Is there a standard substitution that I can apply? How can I cleverly trace it back to $\int{d(\frac{u}{v})}$?
 A: The solution goes like this
Let $k=\cos\theta$
$$\int\frac{\left(kx+1\right)dx}{\left(x^{2}+2kx+1\right)^{\frac{3}{2}}}$$
$$=\int_{ }^{ }\frac{\left(x^{2}+2kx+1\right)dx}{\left(x^{2}+2kx+1\right)^{\frac{3}{2}}}-\frac{\left(x\right)\left(x+k\right)dx}{\left(x^{2}+2kx+1\right)^{\frac{3}{2}}}$$
$$=\int_{ }^{ }\frac{d\left(x\right)}{\left(x^{2}+2kx+1\right)^{\frac{1}{2}}}-\left(\frac{1}{2}\right)\frac{x\cdot d\left(x^{2}+2kx+1\right)}{\left(x^{2}+2kx+1\right)^{\frac{3}{2}}}$$
$$\int_{ }^{ }\frac{1}{\left(x^{2}+2kx+1\right)^{\frac{1}{2}}}\cdot dx\ +\ x\cdot d\left(\frac{1}{\left(x^{2}+2kx+1\right)^{\frac{1}{2}}}\right)$$
$$=\frac{x}{\left(x^{2}+2kx+1\right)^{\frac{1}{2}}}+C$$
If you can figure out that the integral is of the form $\frac uv$ , then try manipulating it as a product rule. Every function $\frac uv$ can be written as $u\cdot\frac1v$.
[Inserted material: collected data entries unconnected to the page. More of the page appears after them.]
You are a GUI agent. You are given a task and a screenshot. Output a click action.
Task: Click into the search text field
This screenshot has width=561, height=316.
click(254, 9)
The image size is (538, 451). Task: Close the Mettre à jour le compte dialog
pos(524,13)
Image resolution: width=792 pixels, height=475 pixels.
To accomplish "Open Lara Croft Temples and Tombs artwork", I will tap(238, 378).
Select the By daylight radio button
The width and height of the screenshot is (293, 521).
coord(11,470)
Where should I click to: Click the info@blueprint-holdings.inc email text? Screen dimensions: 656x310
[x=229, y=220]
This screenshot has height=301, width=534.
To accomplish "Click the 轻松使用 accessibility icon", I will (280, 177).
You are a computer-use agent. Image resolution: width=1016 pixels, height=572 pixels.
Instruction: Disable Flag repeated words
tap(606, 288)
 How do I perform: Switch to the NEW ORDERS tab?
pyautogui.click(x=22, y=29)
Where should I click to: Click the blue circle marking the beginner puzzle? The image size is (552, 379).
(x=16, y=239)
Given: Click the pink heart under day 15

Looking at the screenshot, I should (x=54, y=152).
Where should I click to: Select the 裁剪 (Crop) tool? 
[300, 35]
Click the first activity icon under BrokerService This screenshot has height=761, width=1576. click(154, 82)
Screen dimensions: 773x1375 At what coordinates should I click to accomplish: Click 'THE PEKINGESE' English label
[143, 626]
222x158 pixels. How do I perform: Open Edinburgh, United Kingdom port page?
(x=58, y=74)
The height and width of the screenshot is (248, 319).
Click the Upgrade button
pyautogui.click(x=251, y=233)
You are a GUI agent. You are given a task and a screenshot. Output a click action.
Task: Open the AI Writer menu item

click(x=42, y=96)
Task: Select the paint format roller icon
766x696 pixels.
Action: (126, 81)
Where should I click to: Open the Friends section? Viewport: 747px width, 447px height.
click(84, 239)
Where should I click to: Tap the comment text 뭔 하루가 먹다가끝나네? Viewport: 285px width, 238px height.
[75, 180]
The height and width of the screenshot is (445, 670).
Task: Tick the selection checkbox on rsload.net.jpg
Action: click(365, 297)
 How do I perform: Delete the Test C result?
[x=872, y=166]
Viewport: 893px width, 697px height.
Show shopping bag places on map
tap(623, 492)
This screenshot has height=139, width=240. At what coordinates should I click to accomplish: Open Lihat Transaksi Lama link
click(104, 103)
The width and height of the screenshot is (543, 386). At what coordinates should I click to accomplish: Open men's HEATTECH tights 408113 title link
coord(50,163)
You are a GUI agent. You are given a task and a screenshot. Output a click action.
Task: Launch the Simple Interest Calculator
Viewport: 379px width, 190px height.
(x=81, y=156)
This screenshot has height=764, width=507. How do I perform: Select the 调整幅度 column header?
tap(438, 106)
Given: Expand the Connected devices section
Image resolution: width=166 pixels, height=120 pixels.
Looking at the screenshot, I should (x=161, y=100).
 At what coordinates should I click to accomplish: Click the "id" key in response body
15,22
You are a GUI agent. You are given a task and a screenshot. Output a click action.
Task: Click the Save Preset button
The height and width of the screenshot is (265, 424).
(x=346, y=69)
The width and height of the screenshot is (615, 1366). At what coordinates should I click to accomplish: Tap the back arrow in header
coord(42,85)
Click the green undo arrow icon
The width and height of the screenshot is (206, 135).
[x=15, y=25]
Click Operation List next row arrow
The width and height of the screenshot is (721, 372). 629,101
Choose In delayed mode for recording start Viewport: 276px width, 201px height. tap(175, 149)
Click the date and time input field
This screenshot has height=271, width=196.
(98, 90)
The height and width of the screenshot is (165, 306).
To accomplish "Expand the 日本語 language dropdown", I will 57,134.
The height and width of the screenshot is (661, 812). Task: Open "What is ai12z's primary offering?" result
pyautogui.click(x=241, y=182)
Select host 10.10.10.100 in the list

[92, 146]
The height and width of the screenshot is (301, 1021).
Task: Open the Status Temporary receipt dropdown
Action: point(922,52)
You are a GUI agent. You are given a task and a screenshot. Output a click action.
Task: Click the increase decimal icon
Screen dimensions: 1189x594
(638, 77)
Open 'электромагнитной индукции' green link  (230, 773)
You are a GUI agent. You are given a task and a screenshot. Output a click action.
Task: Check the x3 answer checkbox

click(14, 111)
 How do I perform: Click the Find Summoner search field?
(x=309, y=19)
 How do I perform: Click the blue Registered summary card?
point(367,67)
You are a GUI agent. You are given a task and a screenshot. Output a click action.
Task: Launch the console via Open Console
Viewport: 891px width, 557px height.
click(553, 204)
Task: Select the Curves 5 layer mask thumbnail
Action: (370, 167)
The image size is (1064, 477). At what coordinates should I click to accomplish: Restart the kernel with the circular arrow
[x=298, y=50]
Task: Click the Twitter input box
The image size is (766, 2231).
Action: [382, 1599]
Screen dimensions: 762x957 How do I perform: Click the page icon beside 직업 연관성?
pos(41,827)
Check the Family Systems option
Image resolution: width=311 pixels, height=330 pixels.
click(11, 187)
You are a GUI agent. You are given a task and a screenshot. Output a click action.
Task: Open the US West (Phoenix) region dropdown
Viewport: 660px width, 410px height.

A: If you suppose the result is of the form
$$
\int\frac{kx+1}{(x^2+2kx+1)^{3/2}}dx=\frac{f(x)}{(x^2+2kx+1)^{1/2}}
$$
then
$$
\frac{d}{dx}\frac{f(x)}{(x^2+2kx+1)^{1/2}}=\frac{kx+1}{(x^2+2kx+1)^{3/2}}
$$
expanding the LHS
$$
\frac{f'(x)(x^2+2kx+1)-(x+k)f(x)}{(x^2+2kx+1)^{3/2}}
$$
Supposing $f(x)=\alpha x+\beta$ we have
$$
\frac{(kx+1)\alpha-(x+k)\beta}{(x^2+2kx+1)^{3/2}}
$$
so we have to choose $\alpha=1$ and $\beta=0,$ eventually
$$
\int\frac{kx+1}{(x^2+2kx+1)^{3/2}}dx=\frac{x}{(x^2+2kx+1)^{1/2}}+C
$$